Bourdain once unflinchingly yet fondly featured Cuba in his popular “Parts Unknown” program aired on CNN, which made it something of a foregone conclusion he’d agree to foot the travel costs. Himself a SXSW panelist this year, Bourdain financed the trip without hesitation.
"Cuba has always been an important source for powerful, compelling and influential music -- so, strictly for selfish reasons they have something we enjoy," Bourdain told Billboard about his enthusiasm in getting involved with the project.
But his decision to open his wallet also was informed by ramifications extending beyond music on a global stage: "But also geopolitically,” he added. “A window has opened, a door, hopefully forever -- and the artistic and cultural exchanges that are happening now are important. They hold out the possibility of raising up people who deserve better.
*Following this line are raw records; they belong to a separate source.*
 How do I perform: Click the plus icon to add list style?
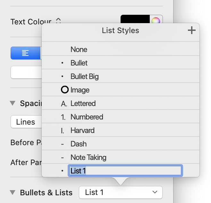coord(191,31)
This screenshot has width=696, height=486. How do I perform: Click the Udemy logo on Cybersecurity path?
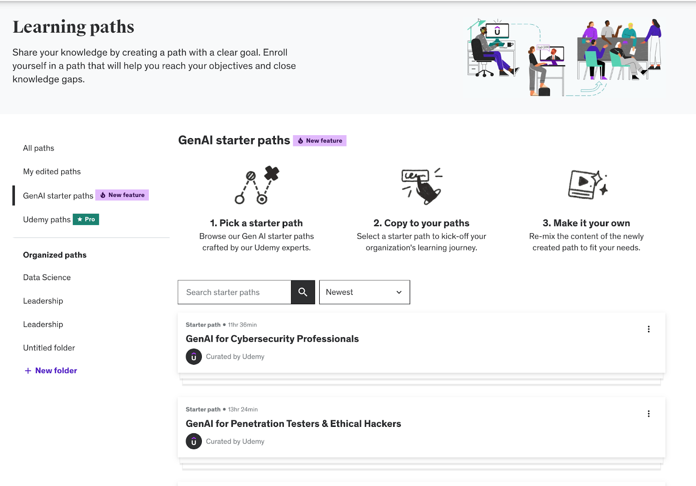(194, 357)
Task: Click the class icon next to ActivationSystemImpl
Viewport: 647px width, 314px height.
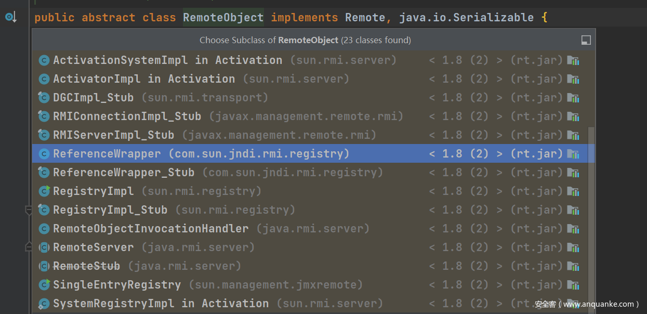Action: tap(44, 60)
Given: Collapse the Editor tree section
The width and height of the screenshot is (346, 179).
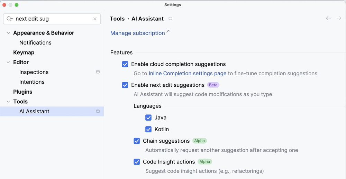Looking at the screenshot, I should tap(8, 63).

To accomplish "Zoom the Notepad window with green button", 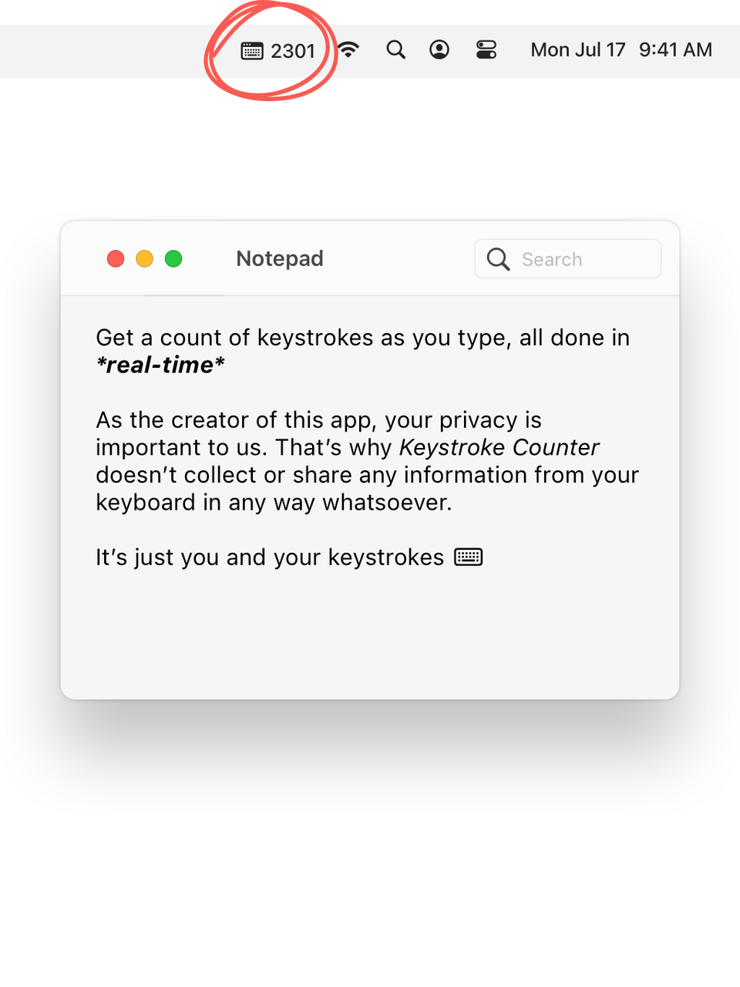I will click(173, 259).
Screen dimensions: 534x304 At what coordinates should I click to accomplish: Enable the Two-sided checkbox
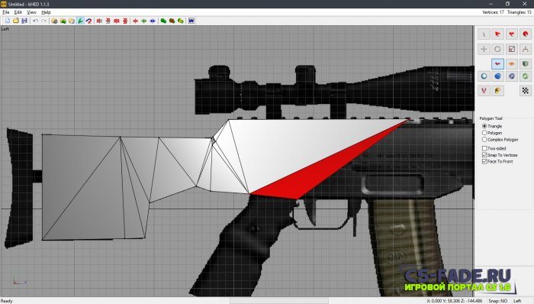tap(484, 148)
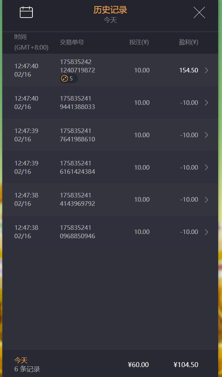Image resolution: width=222 pixels, height=377 pixels.
Task: Expand arrow for record 7641988610
Action: (206, 135)
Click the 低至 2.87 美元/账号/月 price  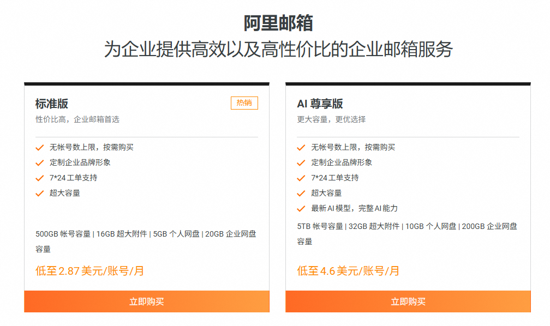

Cubans have been shut off from the world for so long -- it's exciting to see the conversation get wider and louder."
Thanks to Bourdain’s largesse, the actions have yielded substantial dividends for the Cuban musicians -- and by extension, Austin. On March 21, NPR devoted an entire segment to Arocena, another one of the Cuban performers who made the the trip to SXSW.
"She's like a mix of Aretha Franklin and Celia Cruz in the same breath," NPR Music’s Felix Contreras, host of the he podcast Alt.Latino, said. "She is working a part of the music scene that is far from the pop world but very artistically complex and compelling.”
Just 24 years old, Arocena is already well known in her native Cuba, having performed in bands and choirs publicly for a decade.
“And she's got this wonderful warmth and personality that comes across, even on record. But live, everybody in the place fell in love with her."
Not everybody’s happy about the president’s extending a hand of friendship to Cuba. Yet in Austin, the SXSW Cuban showcase proved a belated Valentine to the Caribbean country.
And with music’s charming attributes said to have the power to tame the savage breast, it ultimately might be melodies that melt icy relations evermore.